Records excerpted from a collection
►

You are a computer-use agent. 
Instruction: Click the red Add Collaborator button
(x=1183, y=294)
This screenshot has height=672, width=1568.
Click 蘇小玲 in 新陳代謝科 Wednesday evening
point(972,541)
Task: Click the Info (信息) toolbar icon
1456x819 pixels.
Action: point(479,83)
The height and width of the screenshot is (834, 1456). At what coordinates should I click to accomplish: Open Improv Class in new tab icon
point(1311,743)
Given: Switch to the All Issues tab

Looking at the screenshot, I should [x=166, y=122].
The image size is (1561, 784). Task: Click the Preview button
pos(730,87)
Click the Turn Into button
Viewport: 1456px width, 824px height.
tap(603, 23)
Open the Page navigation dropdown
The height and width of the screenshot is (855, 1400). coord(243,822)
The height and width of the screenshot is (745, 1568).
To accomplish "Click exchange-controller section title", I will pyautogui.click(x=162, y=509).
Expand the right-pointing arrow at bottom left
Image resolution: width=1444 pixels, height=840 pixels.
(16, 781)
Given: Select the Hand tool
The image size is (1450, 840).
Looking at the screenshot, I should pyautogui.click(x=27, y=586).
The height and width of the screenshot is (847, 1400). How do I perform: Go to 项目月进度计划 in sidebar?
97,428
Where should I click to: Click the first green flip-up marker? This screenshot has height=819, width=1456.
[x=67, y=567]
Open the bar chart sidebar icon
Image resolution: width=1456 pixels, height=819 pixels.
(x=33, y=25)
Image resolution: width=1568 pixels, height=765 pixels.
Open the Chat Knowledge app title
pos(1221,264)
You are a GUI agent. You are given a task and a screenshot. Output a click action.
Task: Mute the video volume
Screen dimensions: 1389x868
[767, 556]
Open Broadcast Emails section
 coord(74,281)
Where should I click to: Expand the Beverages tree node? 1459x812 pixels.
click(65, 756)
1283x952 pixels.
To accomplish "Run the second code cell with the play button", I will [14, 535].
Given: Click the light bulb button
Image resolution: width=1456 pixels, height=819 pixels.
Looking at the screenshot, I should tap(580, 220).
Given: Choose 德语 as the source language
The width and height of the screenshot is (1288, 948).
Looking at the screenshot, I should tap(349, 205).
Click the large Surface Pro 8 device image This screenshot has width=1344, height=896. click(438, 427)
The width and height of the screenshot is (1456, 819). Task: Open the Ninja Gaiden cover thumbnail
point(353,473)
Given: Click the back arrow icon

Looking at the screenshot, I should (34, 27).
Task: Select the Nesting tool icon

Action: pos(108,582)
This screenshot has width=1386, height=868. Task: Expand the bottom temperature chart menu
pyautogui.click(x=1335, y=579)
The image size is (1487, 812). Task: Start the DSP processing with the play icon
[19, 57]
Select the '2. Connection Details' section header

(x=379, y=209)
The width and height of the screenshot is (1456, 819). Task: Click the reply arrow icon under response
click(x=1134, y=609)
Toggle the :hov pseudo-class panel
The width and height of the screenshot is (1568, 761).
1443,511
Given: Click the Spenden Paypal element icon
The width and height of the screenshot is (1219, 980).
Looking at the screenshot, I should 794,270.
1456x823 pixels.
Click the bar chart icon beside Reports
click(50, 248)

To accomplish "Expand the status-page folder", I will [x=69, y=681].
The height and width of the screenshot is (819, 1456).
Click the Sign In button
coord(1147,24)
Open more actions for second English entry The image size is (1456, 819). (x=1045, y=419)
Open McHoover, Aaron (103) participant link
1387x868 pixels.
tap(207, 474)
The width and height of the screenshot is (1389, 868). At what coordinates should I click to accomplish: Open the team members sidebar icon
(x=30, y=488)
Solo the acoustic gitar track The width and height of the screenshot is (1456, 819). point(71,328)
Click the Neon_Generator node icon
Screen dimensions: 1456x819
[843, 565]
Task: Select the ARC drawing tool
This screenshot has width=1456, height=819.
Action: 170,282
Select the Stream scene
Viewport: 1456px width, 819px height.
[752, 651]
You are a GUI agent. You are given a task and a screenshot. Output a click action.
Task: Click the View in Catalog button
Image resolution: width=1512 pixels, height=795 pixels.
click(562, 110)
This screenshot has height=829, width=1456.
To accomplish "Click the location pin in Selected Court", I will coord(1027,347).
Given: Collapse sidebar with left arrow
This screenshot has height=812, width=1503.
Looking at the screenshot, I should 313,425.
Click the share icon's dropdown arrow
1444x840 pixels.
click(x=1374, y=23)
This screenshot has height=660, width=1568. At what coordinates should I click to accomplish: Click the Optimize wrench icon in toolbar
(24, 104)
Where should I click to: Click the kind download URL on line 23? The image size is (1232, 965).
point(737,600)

◄

* [Prompt]
Return word for word the lines above from the line with "Where should I click to: Expand" to the line with "Given: Choose 德语 as the source language", including both and leaving out all others.

* [Answer space]
Where should I click to: Expand the Beverages tree node? 1459x812 pixels.
click(65, 756)
1283x952 pixels.
To accomplish "Run the second code cell with the play button", I will [14, 535].
Given: Click the light bulb button
Image resolution: width=1456 pixels, height=819 pixels.
Looking at the screenshot, I should tap(580, 220).
Given: Choose 德语 as the source language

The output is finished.